[Opening Available records section]

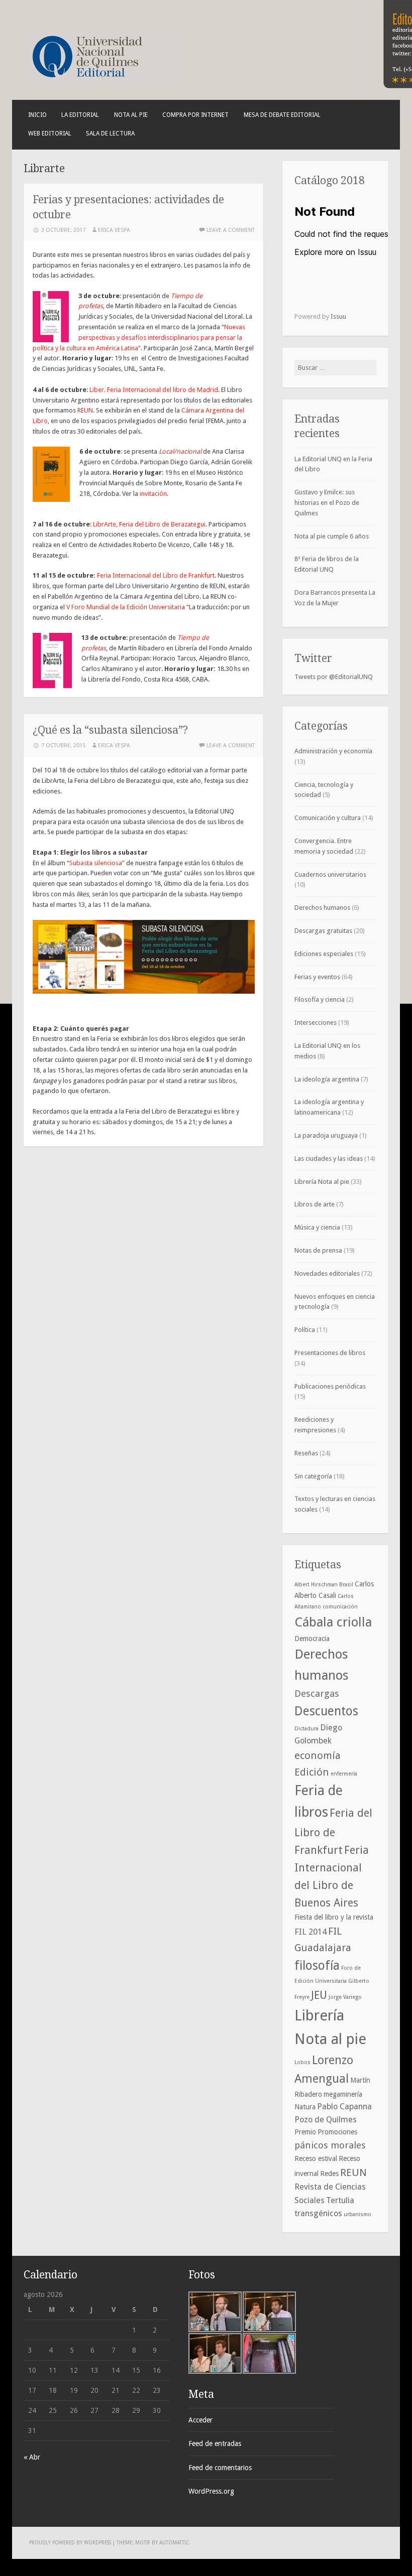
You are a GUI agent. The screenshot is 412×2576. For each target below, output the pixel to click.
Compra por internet (195, 114)
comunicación (340, 1606)
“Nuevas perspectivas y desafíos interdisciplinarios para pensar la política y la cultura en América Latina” (139, 337)
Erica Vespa (114, 230)
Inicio (37, 114)
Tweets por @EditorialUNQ (333, 677)
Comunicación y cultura (327, 818)
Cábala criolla (333, 1622)
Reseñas (306, 1453)
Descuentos (326, 1711)
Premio (305, 2132)
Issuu (338, 316)
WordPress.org (211, 2491)
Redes (329, 2174)
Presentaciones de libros (329, 1353)
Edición (311, 1772)
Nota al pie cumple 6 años (331, 536)
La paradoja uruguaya (326, 1135)
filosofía (317, 1965)
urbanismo (357, 2214)
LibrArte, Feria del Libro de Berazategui (149, 524)
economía (317, 1755)
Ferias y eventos (317, 977)
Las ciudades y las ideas (328, 1158)
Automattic (174, 2542)
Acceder (200, 2420)
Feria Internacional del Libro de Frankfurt (156, 575)
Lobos (302, 2062)
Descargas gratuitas (323, 930)
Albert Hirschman (316, 1584)
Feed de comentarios (220, 2468)
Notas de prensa (318, 1250)
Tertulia (340, 2200)
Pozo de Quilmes (325, 2119)
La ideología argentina (326, 1079)
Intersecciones (315, 1022)
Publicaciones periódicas (330, 1386)
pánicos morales (330, 2145)
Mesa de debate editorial (282, 114)
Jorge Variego (345, 1997)
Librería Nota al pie (321, 1181)
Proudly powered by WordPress (70, 2542)
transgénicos (318, 2213)
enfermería (344, 1774)
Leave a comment (231, 230)
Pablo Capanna (344, 2106)
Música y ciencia (317, 1227)
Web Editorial (49, 133)
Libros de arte (314, 1204)
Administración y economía (333, 751)
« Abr (32, 2457)
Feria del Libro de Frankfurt (333, 1831)
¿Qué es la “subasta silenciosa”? (110, 730)
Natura (305, 2107)
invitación (153, 493)
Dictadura (306, 1728)
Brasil (346, 1584)
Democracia (312, 1639)
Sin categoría (313, 1476)
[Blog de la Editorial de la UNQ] (104, 82)
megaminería (343, 2094)
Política (304, 1329)
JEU (319, 1995)
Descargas (316, 1693)
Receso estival (315, 2158)
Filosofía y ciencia (319, 999)
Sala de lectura (110, 133)
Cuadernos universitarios (330, 874)
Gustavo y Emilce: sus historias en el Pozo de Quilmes (326, 502)
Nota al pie (131, 114)
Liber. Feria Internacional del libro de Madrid (153, 389)
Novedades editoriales (327, 1273)
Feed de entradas (214, 2443)
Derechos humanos (322, 907)
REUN (85, 410)
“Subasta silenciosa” (96, 863)
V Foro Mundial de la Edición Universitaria (125, 607)
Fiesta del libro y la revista (333, 1917)
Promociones (337, 2132)
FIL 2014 (310, 1932)
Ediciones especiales (323, 954)
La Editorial (80, 114)
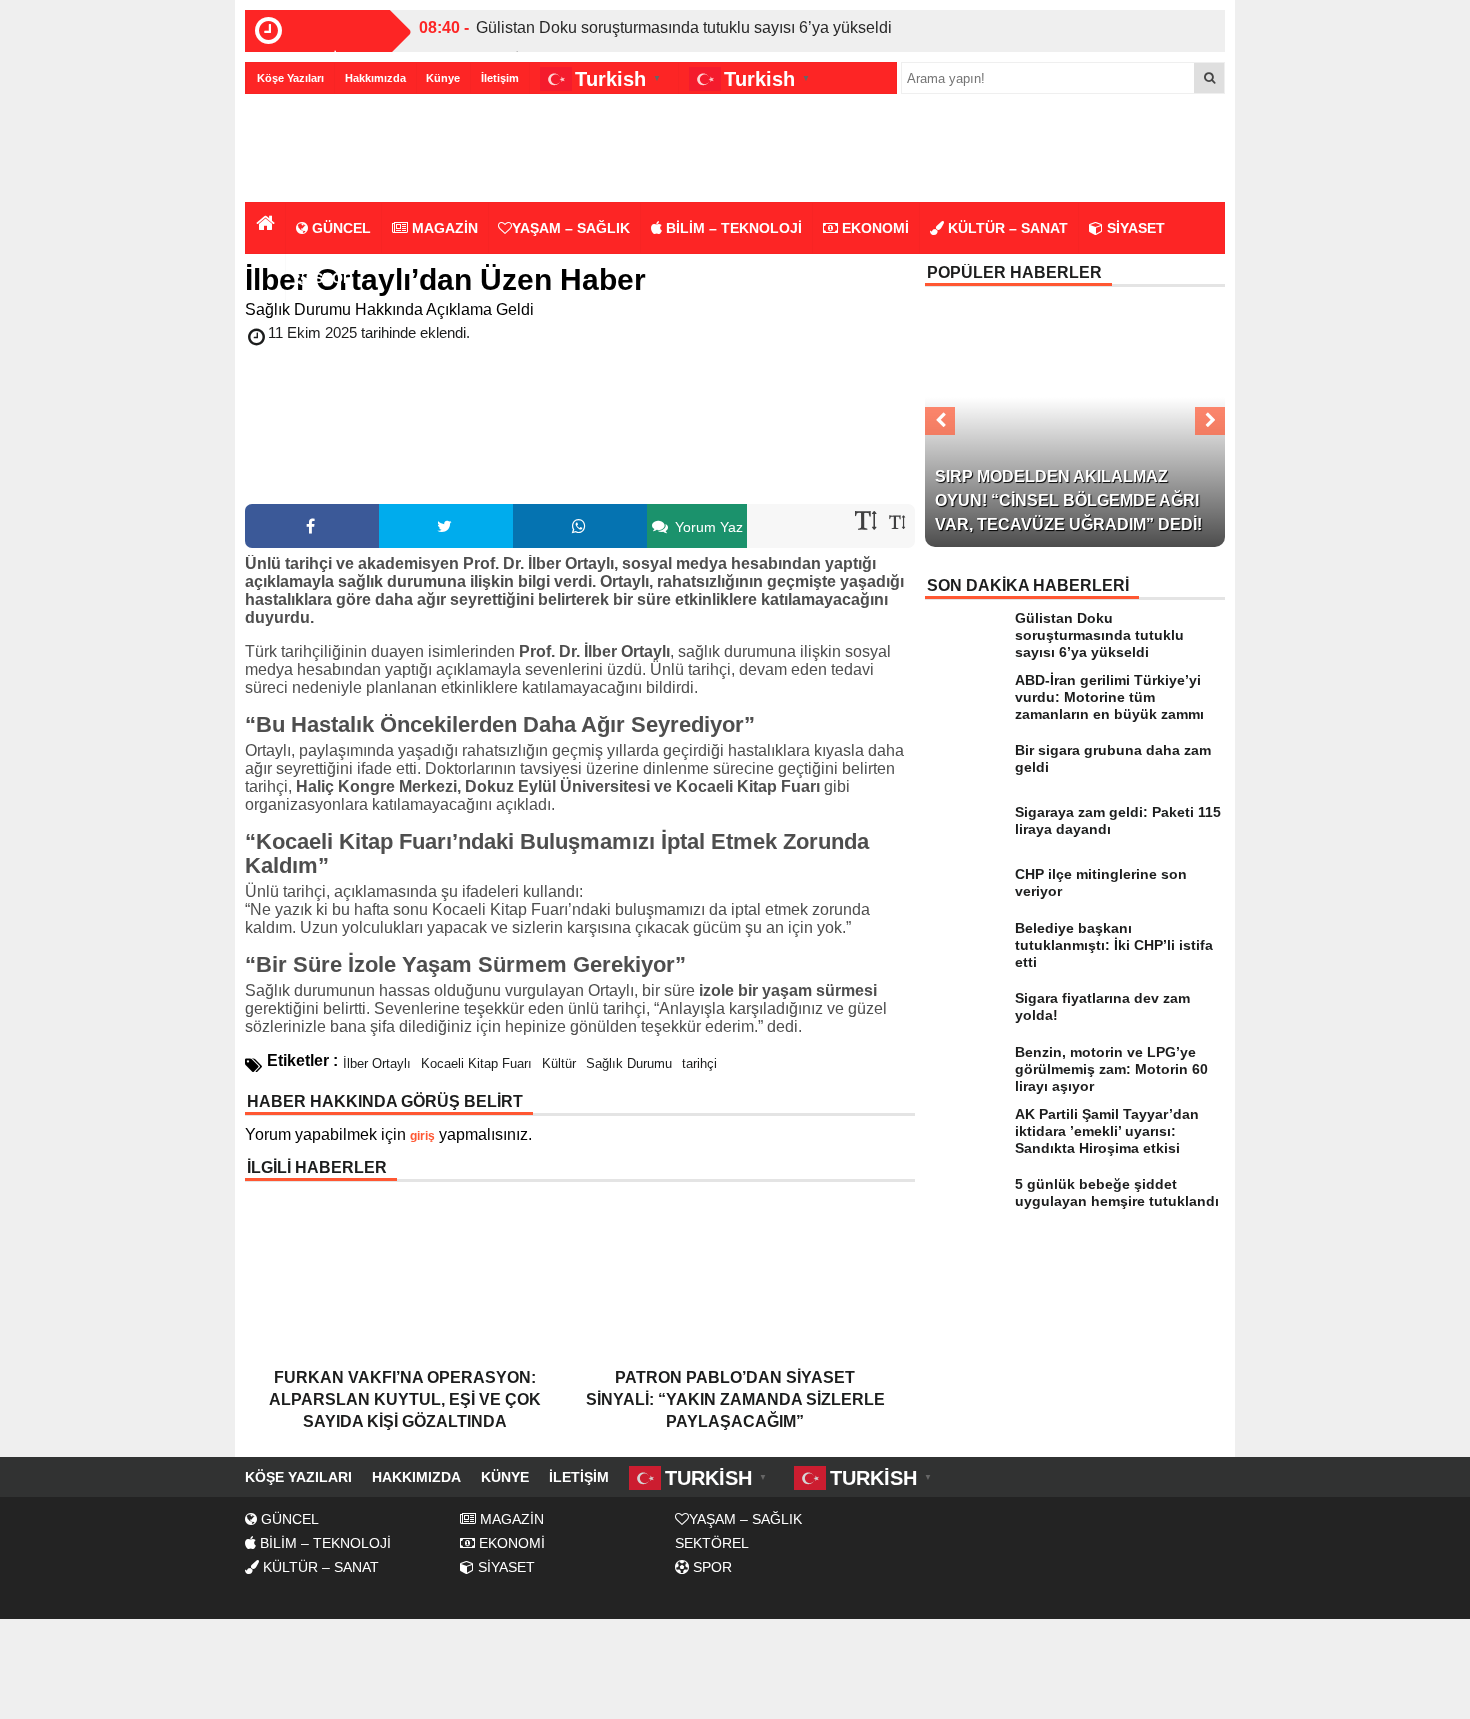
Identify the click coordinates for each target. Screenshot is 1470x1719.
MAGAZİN (443, 228)
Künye (443, 78)
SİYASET (1134, 228)
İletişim (500, 78)
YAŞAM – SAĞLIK (571, 228)
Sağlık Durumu (629, 1063)
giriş (422, 1136)
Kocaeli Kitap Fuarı (476, 1063)
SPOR (331, 278)
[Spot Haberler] (360, 149)
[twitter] (446, 526)
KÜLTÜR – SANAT (1006, 228)
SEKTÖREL (712, 1543)
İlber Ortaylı (377, 1063)
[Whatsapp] (580, 526)
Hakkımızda (375, 78)
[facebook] (312, 526)
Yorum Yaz (707, 527)
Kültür (559, 1063)
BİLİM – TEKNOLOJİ (732, 228)
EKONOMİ (873, 228)
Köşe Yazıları (290, 78)
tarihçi (699, 1063)
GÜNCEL (339, 228)
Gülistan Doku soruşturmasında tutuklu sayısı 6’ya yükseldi (684, 27)
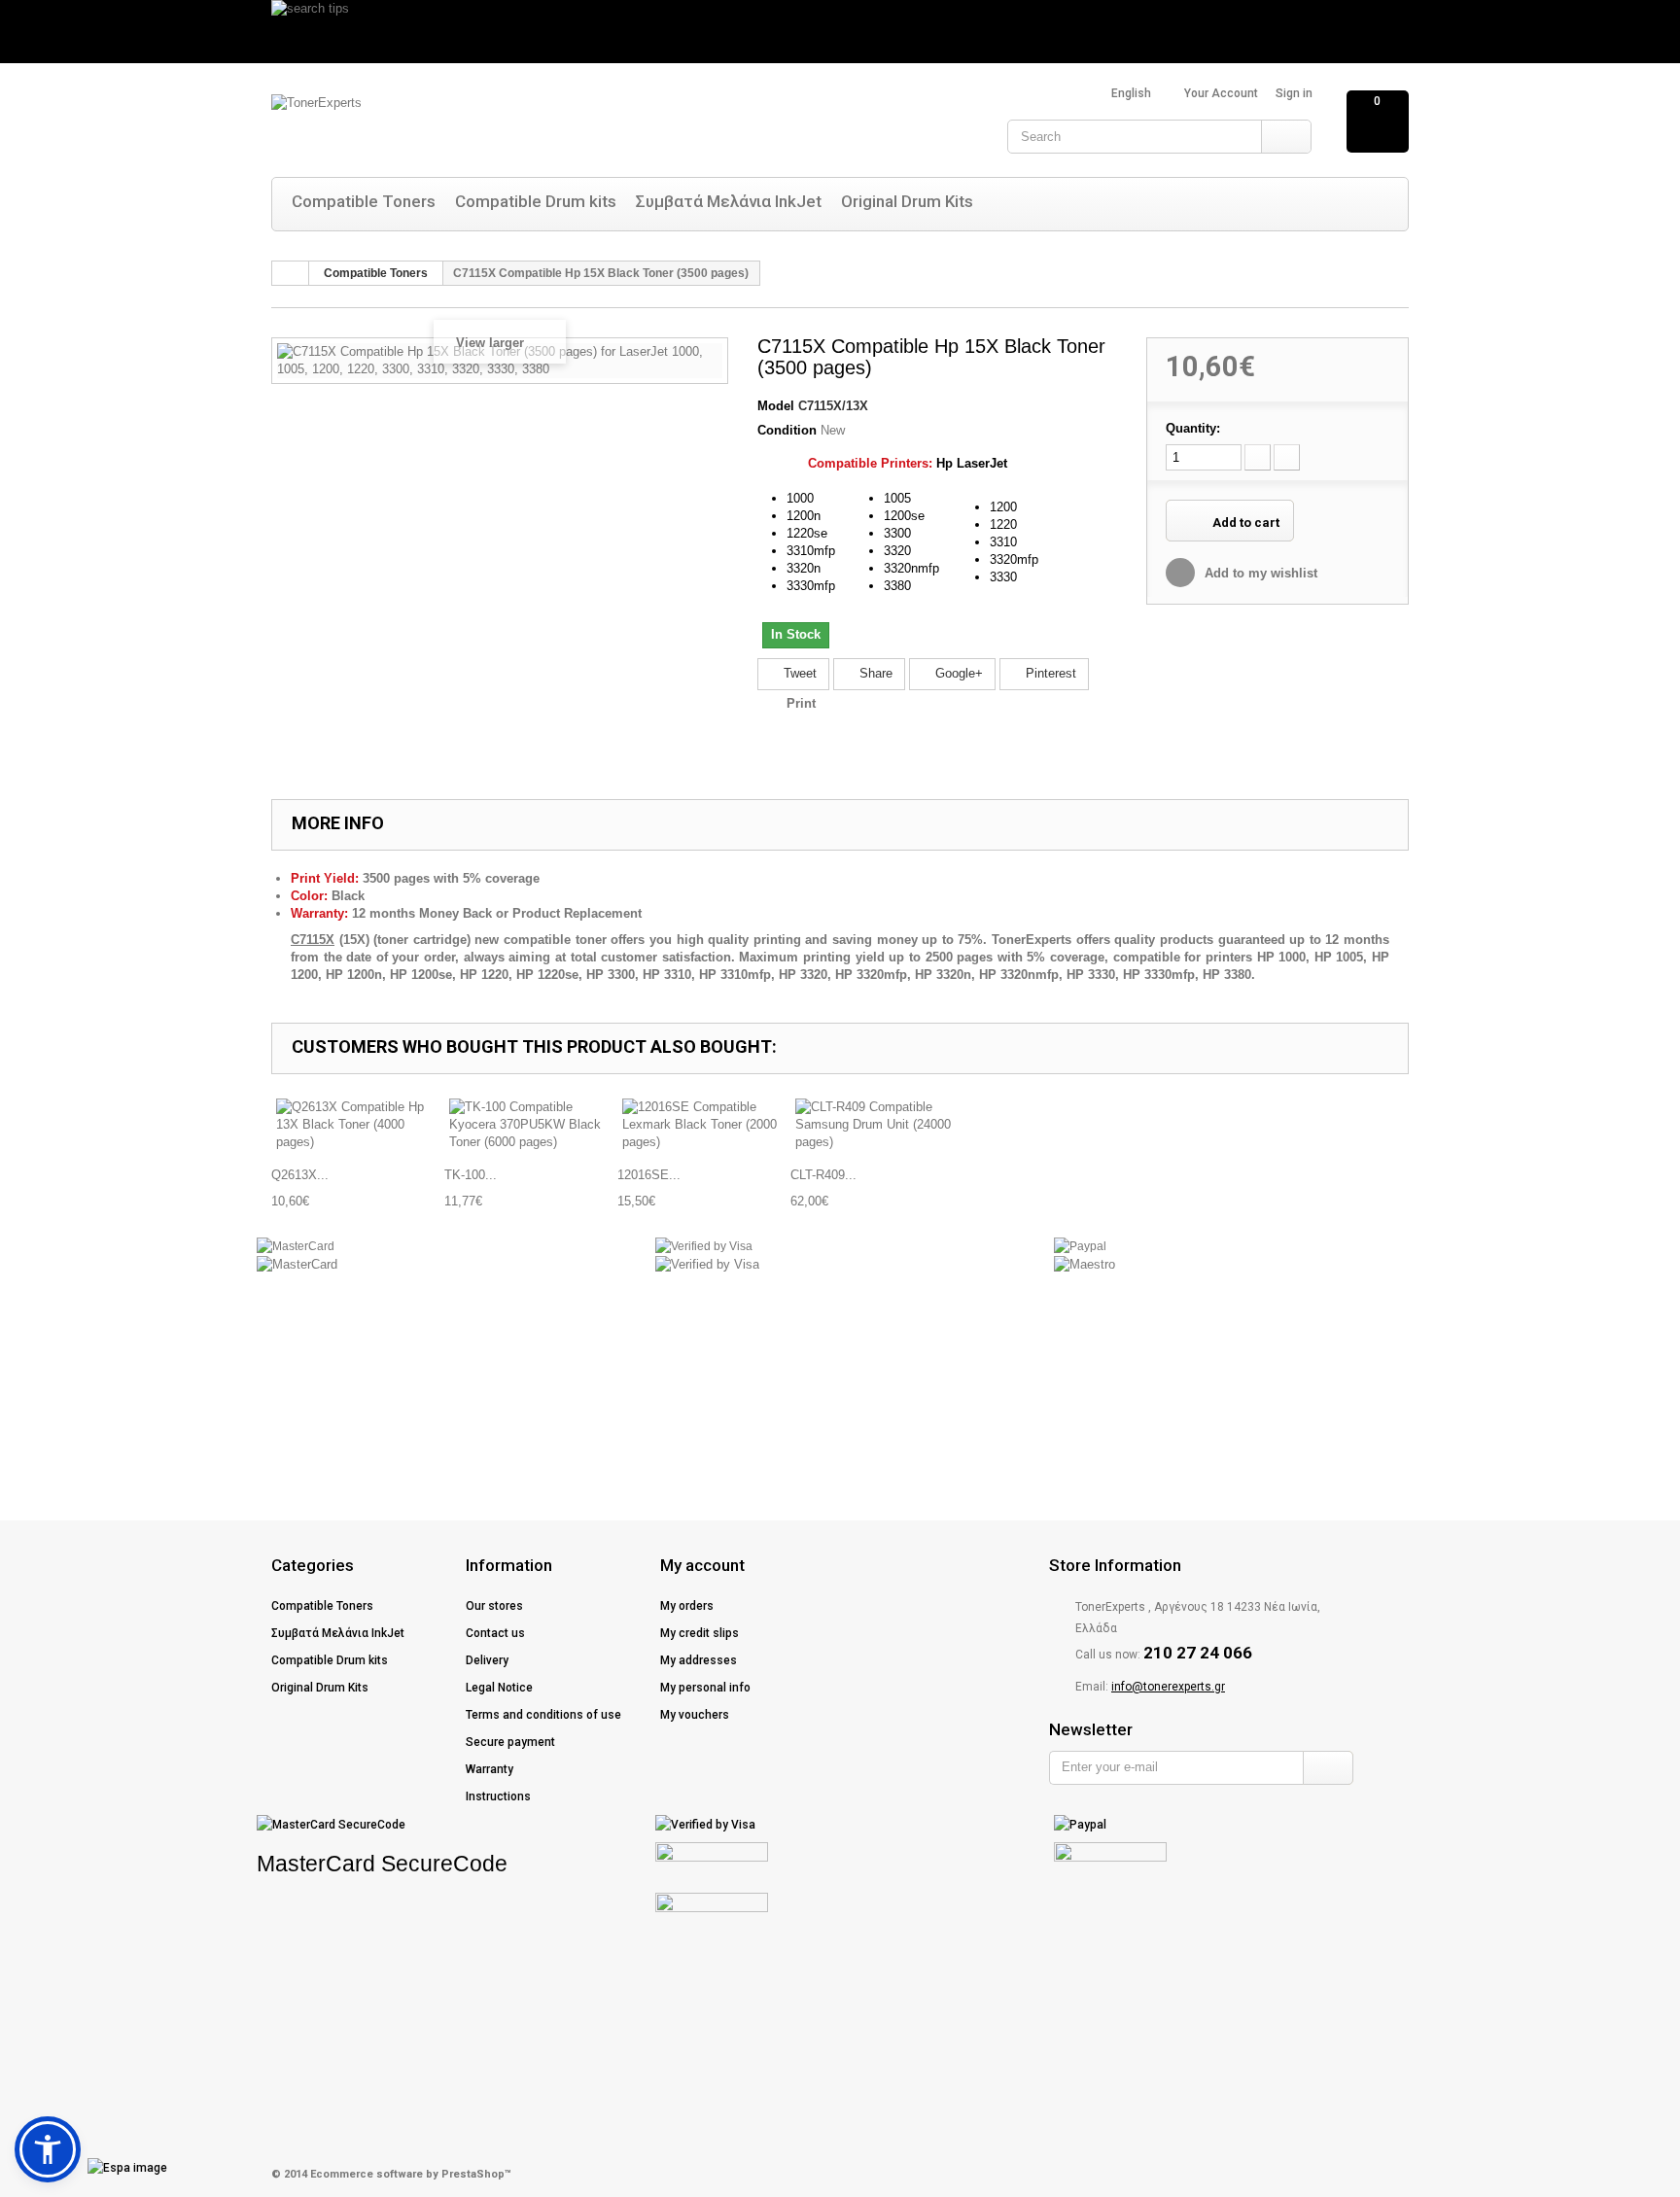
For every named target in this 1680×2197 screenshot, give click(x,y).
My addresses (698, 1660)
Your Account (1221, 93)
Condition (787, 430)
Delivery (487, 1660)
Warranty (489, 1769)
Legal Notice (499, 1687)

[Closing Available records section]

Lines before the one containing "For every named" stay out; reproduce that line and all the lines after it, through the end of the listing, exactly.

Answer for the task
For every named target in this 1680×2197 screenshot, give click(x,y).
My addresses (698, 1660)
Your Account (1221, 93)
Condition (787, 430)
Delivery (487, 1660)
Warranty (489, 1769)
Legal Notice (499, 1687)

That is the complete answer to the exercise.